Mothers and daughters and clothes are often the first battles in our war for independence. Deciding what we want to wear and how we want to look are the first steps we take away from our parents and into ourselves. It can be an acceptance of the roles and expectations laid out for us or it can be a rejection of them. These battles run deeper than fabric. They have everything to do with how we see ourselves, how we want to be seen, and our deep desire to claim a place for ourselves in the world.

When I think of my own mother and clothes the words that come to mind are impeccable and conservative. My mother loved beautiful clothes, something she definitely passed along to me.

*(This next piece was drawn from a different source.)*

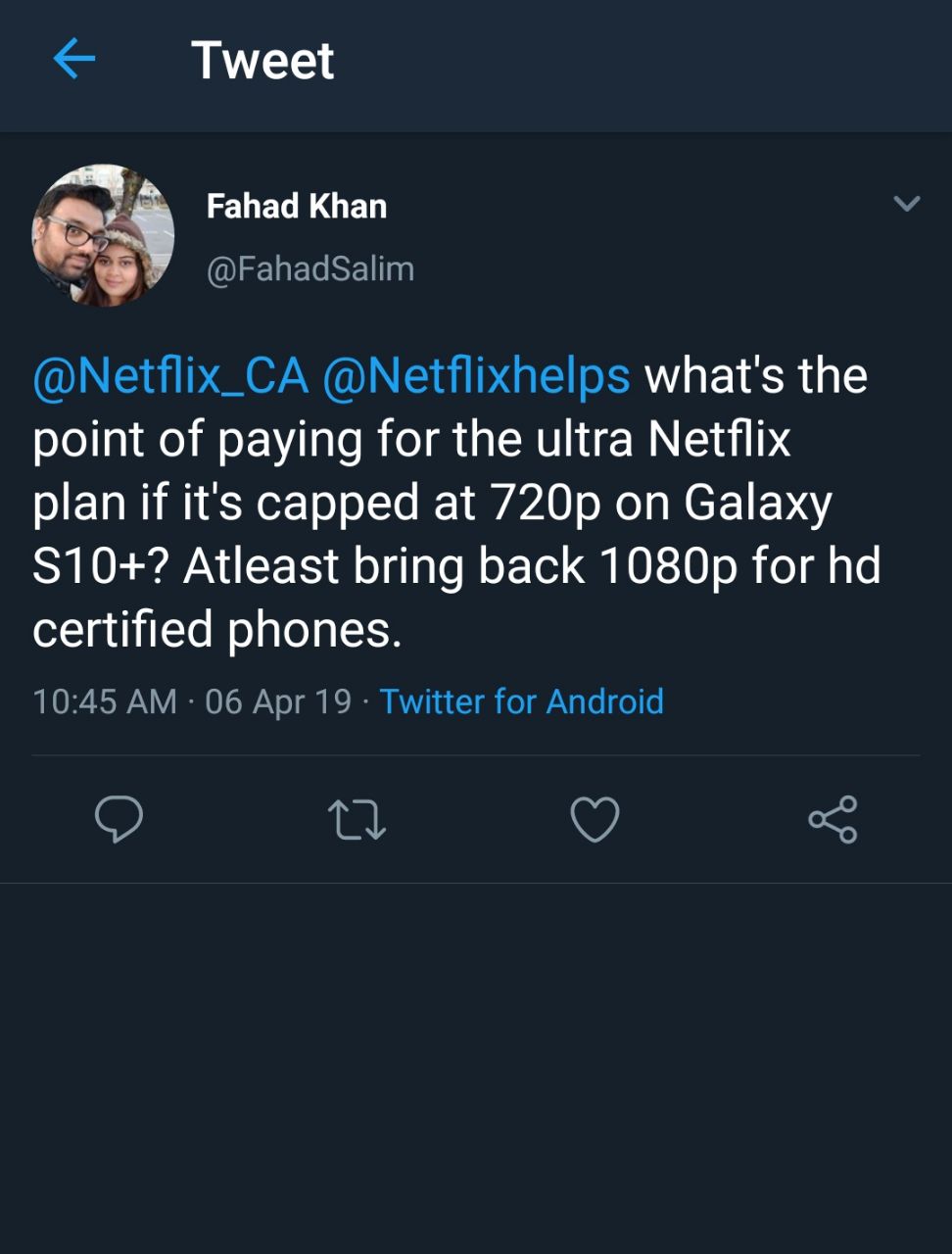Tap "1080p" in the tweet text
952x1254 pixels.
[x=668, y=566]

She loved nothing more than a beautifully cut suit, with a skirt not too short and a heel not too high. She never left the house without her lipstick on and perfectly placed accessories.

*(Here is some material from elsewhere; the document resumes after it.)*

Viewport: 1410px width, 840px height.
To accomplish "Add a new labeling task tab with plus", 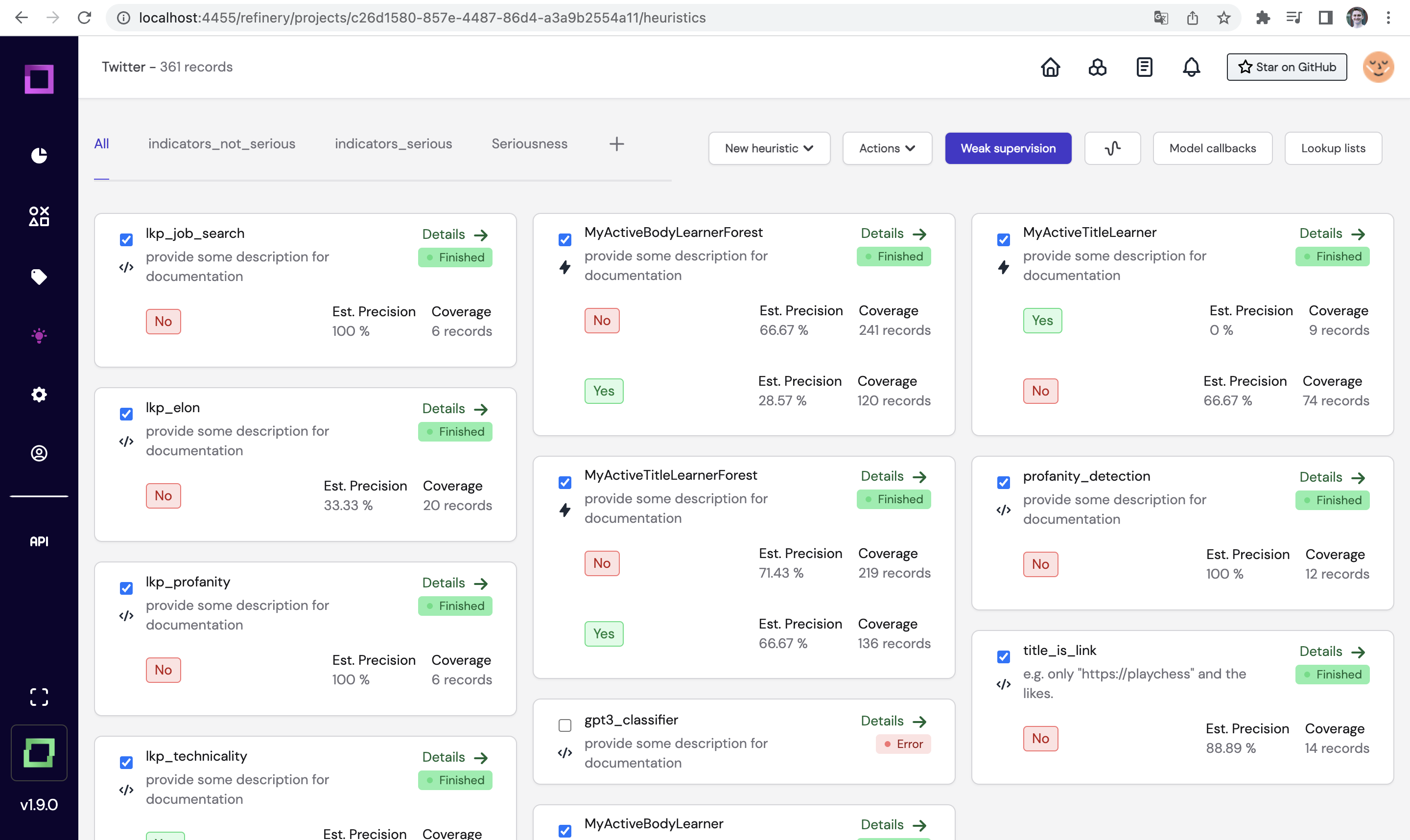I will (x=616, y=144).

In her gentle way she encouraged her daughters to emulate her. Cheap fabrics, clothes from tacky teen stores, and anything too short, tight or garish was absolutely discouraged. Appropriate was the word when it came to clothes. You didn’t wear pants to church or a job interview and you never ever bragged about wearing a new outfit. Naked attention seeking was tacky and embarrassing. And always, always make sure your hair has some height to it. Having me for a daughter meant that there were more than a few skirmishes over clothes. From the three piece pantsuit she made me wear when I was five to the stiletto heeled sandals I insisted I wear to my sixth grade graduation (I won that one, thank you very much).

It’s taken me a long time to understand that my mother’s feelings about clothes, her desire for conformity and appropriateness were about a lot more than mere appearance. My mother grew up dirt poor in Mississippi. The kid of poor where you go to bed hungry and wake up even hungrier. Where you live in a place with walls so thin that the wind blows right through them, and you hate it, but you realize that you’re lucky to have even that. On top of that she was born with Marfan’s Syndrome, a congenital birth defect. One of the main hallmarks of Marfan’s is elongated fingers and toes and a tall extremely lanky frame. (For reference both Abraham Lincoln and Jonathan Larson had Marfan’s.

Dire poverty and a disease so rare that most doctors can go an entire career without seeing a case of it made my mother a marked woman. She was treated as an oddity by doctors who would bring their colleagues around to examine her without a thought of asking her permission. Her peers mocked her and called her Olive Oyl. It was not a happy childhood.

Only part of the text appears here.